What is the Success Rate of Immunotherapy?
Immunotherapy is helping improve outcomes for people with several types of cancer that typically have a poor diagnosis including advanced bladder, kidney, and lung cancers.
The average response rate of cancer patients to immunotherapy drugs is between 20 to 50%. The response rate depends on the type of cancer being treated. However, oncologists believe that durable responses could increase as immunotherapy research advances, and researchers gain new insights into how the immune system and cancer cells interact.
Cancer signals a breakdown in the immune system, which means the immune cells cannot defend against invaders.

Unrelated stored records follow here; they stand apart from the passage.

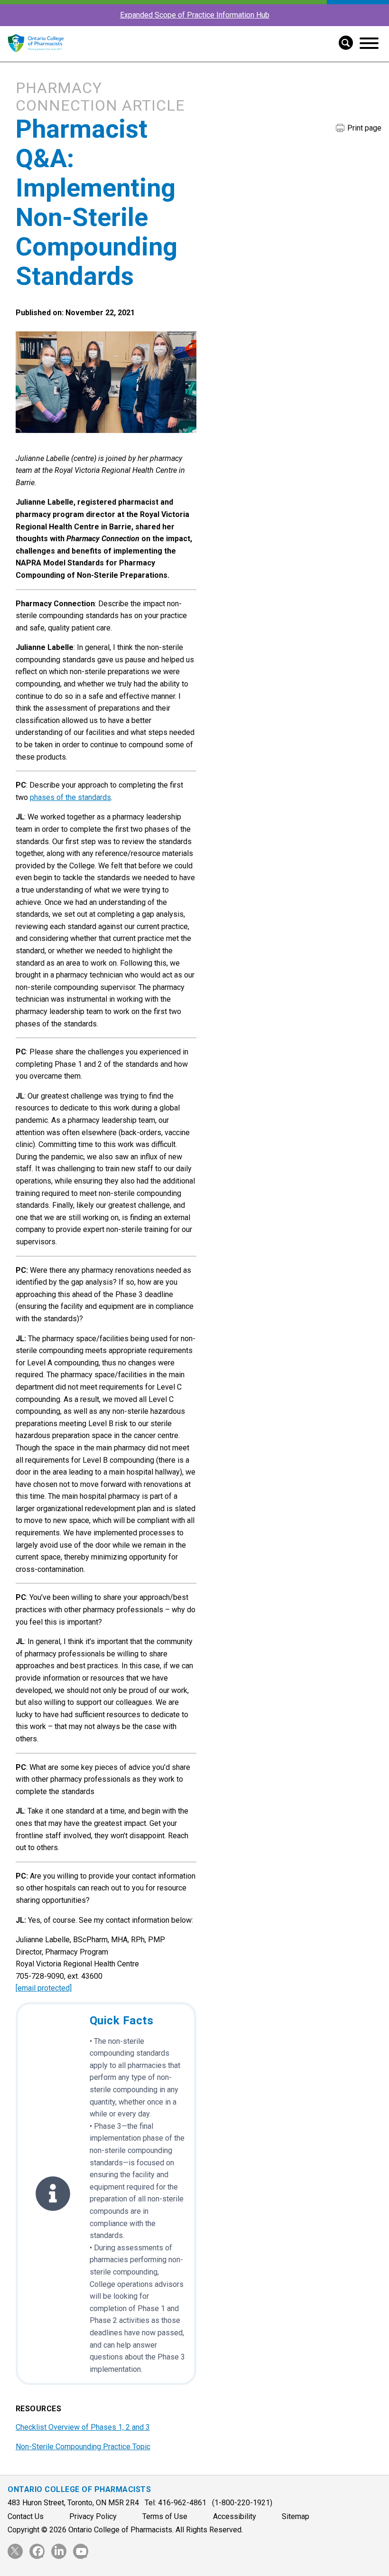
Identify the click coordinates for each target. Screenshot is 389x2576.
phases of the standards (70, 797)
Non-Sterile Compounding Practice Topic (83, 2446)
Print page (363, 128)
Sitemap (295, 2516)
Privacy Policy (93, 2516)
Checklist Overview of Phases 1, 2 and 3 (83, 2427)
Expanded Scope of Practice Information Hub (194, 14)
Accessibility (234, 2516)
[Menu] (369, 43)
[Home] (36, 57)
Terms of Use (164, 2516)
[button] (342, 42)
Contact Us (26, 2516)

Immuno-oncology boosts the efficiency of the immune system, allowing it to fight the growing cancer cells.
A study conducted by UCLA researchers involving patients with non-small cell lung cancer (NSCLC) found that the immunotherapy drug pembrolizumab increased the average 5-year survival rate of these patients from 5.5% to 15%.
While immunotherapy is not beneficial for all types of cancers, the success achieved indicates that it does have a positive impact on cancer patients and saves lives.
Immunotherapy clinical trials are ongoing. Researchers at the Johns Hopkins Kimmel Cancer Center are conducting studies into novel immunotherapies known as anti-PD-1 and anti-PD-L-1. These therapies have the potential to increase both clinical responses and survival rates.